In London, the British Museum holds a large collection of objects of Celtic origin: bronze jars made to contain wine, helmets and weapons, domestic functional parts and items of jewellery and coins found in recent archaeological hoards in Britain. It is unique the ornamental helmet found in Waterloo Bridge in the British capital itself. In Edinburgh, the Scottish National Museum exhibits Pictish slabs from the first millennium, the culmination of the Celtic cultures in the West, where animals are depicted as boar, bears, oxen, probably with magical connotations.

The Romanticism taste for ancient archetypes recovered Celtic myths even creating new ones. Celtic Crosses built in the early Middle Ages in Ireland to increase the prestige of the monasteries were raising now on the cemeteries tombstones providing a completely different use. Poets like William Butler Yeats rescued old stories and fairy tales about little people giving the Gaelic folklore literary base. The rise of nationalist ideologies in the nineteenth century, use widely the existence of archaic sources to feed its own myths. Today, what has been called Celtic nations are areas that have been preserved in some way a common cultural traits and especially the language in one of its variants, the P group or Q group, named thus according to the evolution of its consonants. Belong to the first group Welsh, Cornish and Breton, and Irish, Scottish Gaelic and Manx to the second. Everywhere experienced a decline against the push of English. In Cornwall was long ago gone and hardly is used in Man, argument used in Galicia to not feel outside the definition of Celtic Nation.
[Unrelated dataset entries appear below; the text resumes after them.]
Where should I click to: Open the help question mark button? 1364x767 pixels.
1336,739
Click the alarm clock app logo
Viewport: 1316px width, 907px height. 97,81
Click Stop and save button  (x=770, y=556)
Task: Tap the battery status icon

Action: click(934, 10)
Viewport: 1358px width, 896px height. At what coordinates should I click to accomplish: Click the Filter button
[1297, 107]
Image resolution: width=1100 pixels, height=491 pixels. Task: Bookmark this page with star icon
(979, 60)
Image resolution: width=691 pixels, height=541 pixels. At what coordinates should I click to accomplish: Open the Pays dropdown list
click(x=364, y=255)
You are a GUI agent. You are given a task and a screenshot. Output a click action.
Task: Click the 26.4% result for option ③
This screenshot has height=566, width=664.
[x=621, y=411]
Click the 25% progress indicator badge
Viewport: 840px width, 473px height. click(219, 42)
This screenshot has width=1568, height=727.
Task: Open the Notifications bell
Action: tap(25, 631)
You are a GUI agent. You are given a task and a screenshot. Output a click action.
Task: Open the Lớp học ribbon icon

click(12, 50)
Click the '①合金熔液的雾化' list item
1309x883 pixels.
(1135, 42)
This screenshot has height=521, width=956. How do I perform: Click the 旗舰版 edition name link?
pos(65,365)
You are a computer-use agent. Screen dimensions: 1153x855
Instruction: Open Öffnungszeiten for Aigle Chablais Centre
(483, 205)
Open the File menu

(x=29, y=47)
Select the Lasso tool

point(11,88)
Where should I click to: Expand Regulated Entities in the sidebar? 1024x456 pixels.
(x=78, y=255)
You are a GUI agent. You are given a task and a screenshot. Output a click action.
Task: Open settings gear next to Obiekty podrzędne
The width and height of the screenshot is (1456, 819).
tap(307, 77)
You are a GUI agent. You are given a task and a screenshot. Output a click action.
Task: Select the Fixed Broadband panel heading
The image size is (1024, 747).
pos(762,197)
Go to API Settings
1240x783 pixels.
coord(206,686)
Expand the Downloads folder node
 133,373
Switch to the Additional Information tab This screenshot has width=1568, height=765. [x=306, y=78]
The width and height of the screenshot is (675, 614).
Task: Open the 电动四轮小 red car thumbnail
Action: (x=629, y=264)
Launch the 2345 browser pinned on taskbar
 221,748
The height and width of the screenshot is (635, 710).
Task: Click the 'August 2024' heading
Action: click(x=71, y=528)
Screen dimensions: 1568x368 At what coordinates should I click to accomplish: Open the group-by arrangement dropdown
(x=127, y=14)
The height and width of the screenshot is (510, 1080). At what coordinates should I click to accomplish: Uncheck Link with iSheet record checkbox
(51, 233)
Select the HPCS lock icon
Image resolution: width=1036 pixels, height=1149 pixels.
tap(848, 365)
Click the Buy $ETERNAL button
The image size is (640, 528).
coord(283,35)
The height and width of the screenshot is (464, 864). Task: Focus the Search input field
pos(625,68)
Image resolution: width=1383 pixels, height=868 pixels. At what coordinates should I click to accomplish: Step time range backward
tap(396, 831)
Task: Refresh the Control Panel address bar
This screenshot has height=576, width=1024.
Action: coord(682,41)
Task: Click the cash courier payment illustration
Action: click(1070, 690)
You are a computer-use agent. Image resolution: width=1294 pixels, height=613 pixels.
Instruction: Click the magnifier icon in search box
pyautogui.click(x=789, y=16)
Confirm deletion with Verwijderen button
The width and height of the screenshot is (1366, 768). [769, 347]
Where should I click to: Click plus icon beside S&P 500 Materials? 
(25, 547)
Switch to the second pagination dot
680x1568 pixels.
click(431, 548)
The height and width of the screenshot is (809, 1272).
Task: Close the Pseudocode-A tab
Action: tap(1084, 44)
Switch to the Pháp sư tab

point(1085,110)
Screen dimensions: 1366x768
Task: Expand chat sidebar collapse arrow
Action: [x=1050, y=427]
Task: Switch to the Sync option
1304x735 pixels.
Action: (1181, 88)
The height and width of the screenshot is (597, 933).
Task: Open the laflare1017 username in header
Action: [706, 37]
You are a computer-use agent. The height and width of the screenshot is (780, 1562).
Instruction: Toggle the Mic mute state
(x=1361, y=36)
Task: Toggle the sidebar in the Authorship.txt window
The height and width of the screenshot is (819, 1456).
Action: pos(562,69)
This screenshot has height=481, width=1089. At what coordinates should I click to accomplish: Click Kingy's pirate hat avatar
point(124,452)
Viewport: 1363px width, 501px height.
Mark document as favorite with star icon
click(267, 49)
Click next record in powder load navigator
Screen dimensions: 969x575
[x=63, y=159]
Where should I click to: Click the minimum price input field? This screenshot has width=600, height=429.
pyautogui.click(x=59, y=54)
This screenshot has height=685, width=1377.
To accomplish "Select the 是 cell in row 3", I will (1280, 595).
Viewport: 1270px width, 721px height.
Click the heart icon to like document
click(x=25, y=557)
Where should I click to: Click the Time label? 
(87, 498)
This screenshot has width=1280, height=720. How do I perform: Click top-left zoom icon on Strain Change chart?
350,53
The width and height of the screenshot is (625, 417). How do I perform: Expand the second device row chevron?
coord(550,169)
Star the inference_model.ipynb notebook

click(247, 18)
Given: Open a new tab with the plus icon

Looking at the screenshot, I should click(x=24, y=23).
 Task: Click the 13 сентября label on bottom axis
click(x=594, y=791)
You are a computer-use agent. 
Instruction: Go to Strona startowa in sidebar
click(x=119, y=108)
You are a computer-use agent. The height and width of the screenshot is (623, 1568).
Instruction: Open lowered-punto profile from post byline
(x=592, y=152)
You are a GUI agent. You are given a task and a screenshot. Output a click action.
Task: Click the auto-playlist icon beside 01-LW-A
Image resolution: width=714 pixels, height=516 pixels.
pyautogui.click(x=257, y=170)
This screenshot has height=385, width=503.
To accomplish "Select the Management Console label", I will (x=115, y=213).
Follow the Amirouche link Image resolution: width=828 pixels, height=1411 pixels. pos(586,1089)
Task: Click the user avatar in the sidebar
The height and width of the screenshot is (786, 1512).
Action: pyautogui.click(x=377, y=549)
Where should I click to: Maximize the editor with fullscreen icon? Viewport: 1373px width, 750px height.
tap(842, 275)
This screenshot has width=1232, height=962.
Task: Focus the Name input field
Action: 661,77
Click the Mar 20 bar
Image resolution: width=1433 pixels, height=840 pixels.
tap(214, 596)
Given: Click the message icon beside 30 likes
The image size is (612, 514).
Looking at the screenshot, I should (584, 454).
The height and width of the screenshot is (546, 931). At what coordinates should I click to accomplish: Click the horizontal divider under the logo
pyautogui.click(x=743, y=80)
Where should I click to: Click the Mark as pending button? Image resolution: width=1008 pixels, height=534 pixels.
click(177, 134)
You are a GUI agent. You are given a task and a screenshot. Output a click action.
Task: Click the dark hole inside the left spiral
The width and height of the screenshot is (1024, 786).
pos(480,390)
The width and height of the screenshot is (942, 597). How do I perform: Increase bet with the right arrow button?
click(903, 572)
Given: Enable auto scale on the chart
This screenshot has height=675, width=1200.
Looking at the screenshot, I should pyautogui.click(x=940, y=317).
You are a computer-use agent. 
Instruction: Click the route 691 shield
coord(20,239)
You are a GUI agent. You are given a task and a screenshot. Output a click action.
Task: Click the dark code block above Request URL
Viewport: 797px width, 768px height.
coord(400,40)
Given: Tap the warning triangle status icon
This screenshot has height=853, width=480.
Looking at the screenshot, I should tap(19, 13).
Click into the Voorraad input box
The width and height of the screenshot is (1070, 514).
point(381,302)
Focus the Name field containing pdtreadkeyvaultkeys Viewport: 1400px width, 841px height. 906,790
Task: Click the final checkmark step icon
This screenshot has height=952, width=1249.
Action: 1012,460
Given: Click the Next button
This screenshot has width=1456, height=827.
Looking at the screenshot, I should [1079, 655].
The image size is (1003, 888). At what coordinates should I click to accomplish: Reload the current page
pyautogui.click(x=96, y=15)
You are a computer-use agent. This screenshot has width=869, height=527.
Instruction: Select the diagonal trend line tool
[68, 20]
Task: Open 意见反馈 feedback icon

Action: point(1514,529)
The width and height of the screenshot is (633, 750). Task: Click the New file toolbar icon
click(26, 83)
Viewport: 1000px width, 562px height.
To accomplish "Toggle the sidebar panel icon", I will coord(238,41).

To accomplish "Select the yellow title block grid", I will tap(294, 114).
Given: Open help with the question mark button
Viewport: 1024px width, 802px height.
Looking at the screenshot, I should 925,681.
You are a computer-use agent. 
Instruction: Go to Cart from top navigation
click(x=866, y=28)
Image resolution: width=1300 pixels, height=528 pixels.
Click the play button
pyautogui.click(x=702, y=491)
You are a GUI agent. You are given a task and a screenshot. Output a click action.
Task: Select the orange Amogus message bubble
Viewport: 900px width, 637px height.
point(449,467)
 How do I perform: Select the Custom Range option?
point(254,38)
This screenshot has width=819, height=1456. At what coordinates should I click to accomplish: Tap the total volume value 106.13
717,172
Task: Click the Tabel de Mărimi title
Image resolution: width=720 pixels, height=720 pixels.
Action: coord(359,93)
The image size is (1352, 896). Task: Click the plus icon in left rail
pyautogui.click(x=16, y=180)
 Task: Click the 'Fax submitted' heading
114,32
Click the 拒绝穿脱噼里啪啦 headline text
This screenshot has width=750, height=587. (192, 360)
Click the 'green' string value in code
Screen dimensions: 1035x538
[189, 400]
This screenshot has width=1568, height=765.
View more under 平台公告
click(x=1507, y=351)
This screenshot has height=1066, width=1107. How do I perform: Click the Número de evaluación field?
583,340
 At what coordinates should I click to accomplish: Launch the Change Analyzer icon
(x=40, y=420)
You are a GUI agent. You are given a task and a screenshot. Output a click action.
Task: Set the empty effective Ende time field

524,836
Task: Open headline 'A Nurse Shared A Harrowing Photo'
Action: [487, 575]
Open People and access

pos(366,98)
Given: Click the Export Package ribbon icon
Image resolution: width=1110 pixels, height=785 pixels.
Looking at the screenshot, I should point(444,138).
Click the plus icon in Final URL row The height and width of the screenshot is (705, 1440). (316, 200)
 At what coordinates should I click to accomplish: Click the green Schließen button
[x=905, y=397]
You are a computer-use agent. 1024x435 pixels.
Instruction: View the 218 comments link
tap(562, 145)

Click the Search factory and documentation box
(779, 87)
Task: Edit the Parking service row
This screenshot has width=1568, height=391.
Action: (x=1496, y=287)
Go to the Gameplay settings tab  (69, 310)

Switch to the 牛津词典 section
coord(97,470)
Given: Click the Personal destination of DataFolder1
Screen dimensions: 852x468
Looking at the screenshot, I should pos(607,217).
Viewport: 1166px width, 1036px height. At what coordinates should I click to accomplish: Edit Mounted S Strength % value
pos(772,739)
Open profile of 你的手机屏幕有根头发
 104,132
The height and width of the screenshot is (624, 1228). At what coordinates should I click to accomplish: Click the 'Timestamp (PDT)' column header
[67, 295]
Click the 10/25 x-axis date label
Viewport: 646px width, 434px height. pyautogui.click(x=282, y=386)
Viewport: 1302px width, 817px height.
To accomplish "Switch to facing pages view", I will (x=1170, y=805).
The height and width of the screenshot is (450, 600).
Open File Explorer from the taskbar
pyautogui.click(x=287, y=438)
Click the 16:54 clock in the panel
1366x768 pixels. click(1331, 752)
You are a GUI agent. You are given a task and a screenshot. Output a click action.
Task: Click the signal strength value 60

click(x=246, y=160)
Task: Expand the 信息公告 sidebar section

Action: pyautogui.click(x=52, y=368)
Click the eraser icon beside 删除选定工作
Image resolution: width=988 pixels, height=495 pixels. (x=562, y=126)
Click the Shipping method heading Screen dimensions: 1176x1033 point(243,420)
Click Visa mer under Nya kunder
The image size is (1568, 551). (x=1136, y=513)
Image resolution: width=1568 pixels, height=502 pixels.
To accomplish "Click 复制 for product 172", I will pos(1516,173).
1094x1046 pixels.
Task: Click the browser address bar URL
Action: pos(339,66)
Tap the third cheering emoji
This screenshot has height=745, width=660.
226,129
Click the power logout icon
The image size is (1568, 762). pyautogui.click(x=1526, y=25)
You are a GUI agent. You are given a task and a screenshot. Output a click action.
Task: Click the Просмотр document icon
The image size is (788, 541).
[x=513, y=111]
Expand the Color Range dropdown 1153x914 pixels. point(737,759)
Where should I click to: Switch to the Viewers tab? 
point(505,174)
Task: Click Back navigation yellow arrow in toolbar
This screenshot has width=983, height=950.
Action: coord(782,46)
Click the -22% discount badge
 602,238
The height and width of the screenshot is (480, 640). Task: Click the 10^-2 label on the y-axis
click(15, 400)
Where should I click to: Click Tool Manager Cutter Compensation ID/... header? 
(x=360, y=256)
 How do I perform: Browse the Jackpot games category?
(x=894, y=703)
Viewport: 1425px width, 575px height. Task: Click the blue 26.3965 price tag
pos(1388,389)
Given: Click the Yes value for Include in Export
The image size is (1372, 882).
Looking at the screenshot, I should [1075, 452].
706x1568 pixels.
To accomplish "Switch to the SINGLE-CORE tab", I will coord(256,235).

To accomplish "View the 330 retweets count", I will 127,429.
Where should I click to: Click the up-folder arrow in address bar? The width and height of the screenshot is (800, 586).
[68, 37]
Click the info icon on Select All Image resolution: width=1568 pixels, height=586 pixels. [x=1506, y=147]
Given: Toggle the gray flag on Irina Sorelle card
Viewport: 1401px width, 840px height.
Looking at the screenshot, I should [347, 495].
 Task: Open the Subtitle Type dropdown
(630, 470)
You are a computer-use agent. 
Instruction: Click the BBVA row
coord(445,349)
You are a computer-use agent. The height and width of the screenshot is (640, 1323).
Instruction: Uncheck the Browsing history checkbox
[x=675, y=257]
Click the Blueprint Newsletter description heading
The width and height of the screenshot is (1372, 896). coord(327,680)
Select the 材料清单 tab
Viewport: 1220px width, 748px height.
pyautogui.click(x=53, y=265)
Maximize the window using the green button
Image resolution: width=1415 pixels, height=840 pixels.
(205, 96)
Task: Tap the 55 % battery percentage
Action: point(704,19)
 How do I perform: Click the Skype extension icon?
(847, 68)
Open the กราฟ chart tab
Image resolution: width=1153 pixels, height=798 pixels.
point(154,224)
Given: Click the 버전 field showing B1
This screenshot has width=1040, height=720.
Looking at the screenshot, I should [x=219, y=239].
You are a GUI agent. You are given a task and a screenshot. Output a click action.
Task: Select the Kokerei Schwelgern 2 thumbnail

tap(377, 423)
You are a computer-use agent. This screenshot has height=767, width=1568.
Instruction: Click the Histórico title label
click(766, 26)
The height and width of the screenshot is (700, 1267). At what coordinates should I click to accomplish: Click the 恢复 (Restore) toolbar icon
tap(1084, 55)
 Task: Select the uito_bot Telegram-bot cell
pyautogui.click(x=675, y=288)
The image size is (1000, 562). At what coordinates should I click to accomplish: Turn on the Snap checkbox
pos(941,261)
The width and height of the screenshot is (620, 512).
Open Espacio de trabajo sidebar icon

In recent decades is through music where has been found some new common bond, from Scottish bagpipe to the galaic one, from folk variants of the Breton Alan Stivell to the melodic Loreena McKennitt or Enya through The Chieftains, Gwendal or The Corrs, from Galicia Carlos Nuñez and Cristina Pato to Filska in Shetland islands, many of them gathered in the Celtic music festivals held annually in Europe, and even in Argentina, Cuba and Canada.

And in the world of sports teams do not hesitate associating his name with that of ancestors, from the basketball Boston Celtics to countless Celtics in soccer, as Glasgow Rangers, Celtic Vigo ... although perhaps now the only thing to fear less is the sky will fall over their heads.